Grpc-java: Provide JUnit 5 GrpcTestExtension

Created on 7 Feb 2019  路  10Comments  路  Source: grpc/grpc-java

What version of gRPC are you using?

1.18.0

What did you expect to see?

In order to be able to test with JUnit 5 I would like to have a comparable solution like GrpcCleanupRule but as JUnit 5 extension.

Example

In my PoC project mmichaelis/poc-grpc you may see an example, which is very similar to your GrpcCleanupRule (because that was my intention :smile:): In module grpc-test you will find the class GrpcTestExtension and an example usage in HelloServiceImplTest.

Help wanted?

I may assist in adding this to the grpc-java project, but there are several questions:

  • First of all: Do you like the extension?
  • Where to place the JUnit 5 extension? Into testing module? Or an extra module?
  • And if it is an extra module: How to share code? My intention would be to refactor GrpcCleanupRule, so that GrpcTestExtension and the JUnit 4 rule share as much code as possible.

Most helpful comment

@marcphilipp Added to the "JUnit Jupiter Extensions" section.

All 10 comments

This seems need to add junit 5 dependency in io.grpc.testing. @carl-mastrangelo are we able to add that dependency internally?

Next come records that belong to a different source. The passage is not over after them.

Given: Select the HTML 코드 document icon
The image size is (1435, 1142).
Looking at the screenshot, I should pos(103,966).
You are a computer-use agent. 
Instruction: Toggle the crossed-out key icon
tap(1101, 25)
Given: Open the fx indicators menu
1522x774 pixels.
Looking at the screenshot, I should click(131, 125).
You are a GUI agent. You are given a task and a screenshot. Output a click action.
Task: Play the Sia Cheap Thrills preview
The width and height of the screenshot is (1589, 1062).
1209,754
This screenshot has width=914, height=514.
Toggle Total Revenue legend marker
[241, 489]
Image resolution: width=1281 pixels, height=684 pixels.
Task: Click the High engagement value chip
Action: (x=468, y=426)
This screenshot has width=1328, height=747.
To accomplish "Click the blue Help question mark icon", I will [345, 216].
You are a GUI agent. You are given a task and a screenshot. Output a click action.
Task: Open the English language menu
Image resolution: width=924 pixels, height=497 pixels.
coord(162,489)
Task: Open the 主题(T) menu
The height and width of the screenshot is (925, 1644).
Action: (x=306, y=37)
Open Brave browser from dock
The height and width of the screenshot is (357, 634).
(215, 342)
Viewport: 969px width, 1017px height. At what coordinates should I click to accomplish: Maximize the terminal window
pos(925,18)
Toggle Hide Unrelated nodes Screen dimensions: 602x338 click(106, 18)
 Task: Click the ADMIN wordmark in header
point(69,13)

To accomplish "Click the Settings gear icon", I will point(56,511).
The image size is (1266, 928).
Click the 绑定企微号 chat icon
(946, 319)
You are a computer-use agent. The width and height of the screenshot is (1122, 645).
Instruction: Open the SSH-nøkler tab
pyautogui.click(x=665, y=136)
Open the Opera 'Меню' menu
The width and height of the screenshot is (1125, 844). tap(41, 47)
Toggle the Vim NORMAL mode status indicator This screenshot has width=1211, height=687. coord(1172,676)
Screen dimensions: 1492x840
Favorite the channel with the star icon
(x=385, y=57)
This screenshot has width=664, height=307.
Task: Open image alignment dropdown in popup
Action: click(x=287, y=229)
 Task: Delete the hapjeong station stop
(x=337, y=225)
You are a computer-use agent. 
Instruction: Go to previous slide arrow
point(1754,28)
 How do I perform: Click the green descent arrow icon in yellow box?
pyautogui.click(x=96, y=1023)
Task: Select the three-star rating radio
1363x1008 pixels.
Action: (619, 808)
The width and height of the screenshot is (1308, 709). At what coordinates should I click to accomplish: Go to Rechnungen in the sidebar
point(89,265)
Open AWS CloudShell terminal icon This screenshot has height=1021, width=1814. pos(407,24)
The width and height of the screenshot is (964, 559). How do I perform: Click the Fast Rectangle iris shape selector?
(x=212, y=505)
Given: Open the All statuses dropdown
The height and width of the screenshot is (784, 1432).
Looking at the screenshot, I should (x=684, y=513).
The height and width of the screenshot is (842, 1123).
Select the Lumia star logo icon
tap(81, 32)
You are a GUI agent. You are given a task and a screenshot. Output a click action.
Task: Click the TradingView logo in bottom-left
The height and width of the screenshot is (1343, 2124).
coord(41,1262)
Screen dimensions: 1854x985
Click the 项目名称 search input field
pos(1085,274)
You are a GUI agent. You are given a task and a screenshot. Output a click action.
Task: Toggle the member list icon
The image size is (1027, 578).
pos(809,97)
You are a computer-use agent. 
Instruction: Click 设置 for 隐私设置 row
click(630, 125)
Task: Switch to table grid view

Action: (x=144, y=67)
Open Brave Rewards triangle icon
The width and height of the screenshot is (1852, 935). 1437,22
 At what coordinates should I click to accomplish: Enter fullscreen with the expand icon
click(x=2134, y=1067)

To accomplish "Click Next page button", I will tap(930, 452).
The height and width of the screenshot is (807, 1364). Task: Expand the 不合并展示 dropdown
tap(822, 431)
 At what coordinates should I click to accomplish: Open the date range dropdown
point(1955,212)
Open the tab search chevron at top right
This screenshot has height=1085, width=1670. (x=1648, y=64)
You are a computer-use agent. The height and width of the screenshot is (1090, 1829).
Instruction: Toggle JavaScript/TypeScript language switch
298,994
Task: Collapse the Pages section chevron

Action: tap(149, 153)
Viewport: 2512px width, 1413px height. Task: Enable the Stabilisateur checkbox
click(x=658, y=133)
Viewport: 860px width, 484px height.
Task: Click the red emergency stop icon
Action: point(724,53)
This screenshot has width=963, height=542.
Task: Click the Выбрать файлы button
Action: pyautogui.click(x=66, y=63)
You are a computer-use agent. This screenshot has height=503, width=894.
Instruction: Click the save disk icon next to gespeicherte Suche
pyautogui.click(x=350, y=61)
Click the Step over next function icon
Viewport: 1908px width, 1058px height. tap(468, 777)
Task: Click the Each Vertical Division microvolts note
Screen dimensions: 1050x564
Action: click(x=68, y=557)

personally i would like to use junit5. but, internally we only have junit 4.12. junit5 requires pretty big change, so unfortunately it won't happen any time in near future.

JUnit 5 is also Java 8+. I'm not sure if the grpc-testing module is still under of the umbrella of https://github.com/grpc/grpc-java/issues/4671

Just wondering how this issue is going? Is there anything I can do to help?

@Torbacka , basically it is blocked by #4671. grpc-java is a library that still has to support Java 7.

@dapengzhang0 thank for the update.

IMO the current design of GrpcCleanupRule is unnecessarily dependent on Junit4 TestRule api. It basically calls teardown method after each test case.

So, I guess, if you can just separate the core cleanup utility from the TestRule extension, we can just call tearDown() method inside @AfterEach method. Or use the engine to create a Junit5 AfterEachCallback extension.

I created an extension for JUnit 5, that does what the rule did, and more. https://github.com/asarkar/grpc-test

@asarkar Awesome! Could you please add it to https://github.com/junit-team/junit5/wiki/Third-party-Extensions?

@marcphilipp Added to the "JUnit Jupiter Extensions" section.